Poza tym nie mamy zastrzeżeń do na komfortowego, kulturalnego zawieszenia i nieźle funkcjonującego układu kierowniczego. Aircross ma umiarkowany apetyt na paliwo, ale tylko przy spokojnej jeździe – wówczas spala około 6,0 litra. Spalanie określamy jako bardziej rozsądne niż oszczędne. W nowoczesnych samochodach nie brakuje coraz to bardziej wyrafinowanych systemów elektronicznych. W naszym aucie jest więc układ rozpoznawania znaków, awaryjne hamowanie przed przeszkodą, automatyczne światła drogowe, a także radar monitorujący martwe pole i Park Assist, wspomagający kierowcę podczas parkowania.
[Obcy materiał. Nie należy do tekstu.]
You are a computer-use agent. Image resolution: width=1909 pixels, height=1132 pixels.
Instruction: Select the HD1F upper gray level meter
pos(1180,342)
Bez wątpienia przestronne wnętrze, duży bagażnik oraz bogate wyposażenie to atuty tego samochodu, podobnie jak wiele designerskich dodatków. Nie bez znaczenia jest także modny uterenowiony wygląd Aircrossa. To radosny i ciekawy samochód. Poza wyglądem auta zwracamy uwagę przede wszystkim na jego cenę. Są trzy wersje wersje Aircrossa: Live, Feel, Shine. Najtańszą wersję z silnikiem 1.2 PureTech o mocy 82 koni mechanicznych wyceniono na 52 900 złotych. Dopłata do turbodoładowanej, 110-konnej odmiany wynosi 6 tysięcy. 1.6 BlueHDI (100 KM) to wydatek w wysokości 66 900 zł. Nasz testowa wersja to wydatek około 75 000 zł. Na tle konkurencji, ceny Citroena nie odstraszają. Wśród konkurentów (np. Renault Captur, Mazda CX-3, Kią Stonic, Opel Crossland X. Aircross jest najładniejszy (naszym zdaniem) i najtańszy. Citroen liczy na sprzedażowy sukces tego modelu. Nic w tym dziwnego, bo ten modny crossover (a może SUV) wygląda super i daje sporo radości z jazdy. Ale konkurencja jest duża.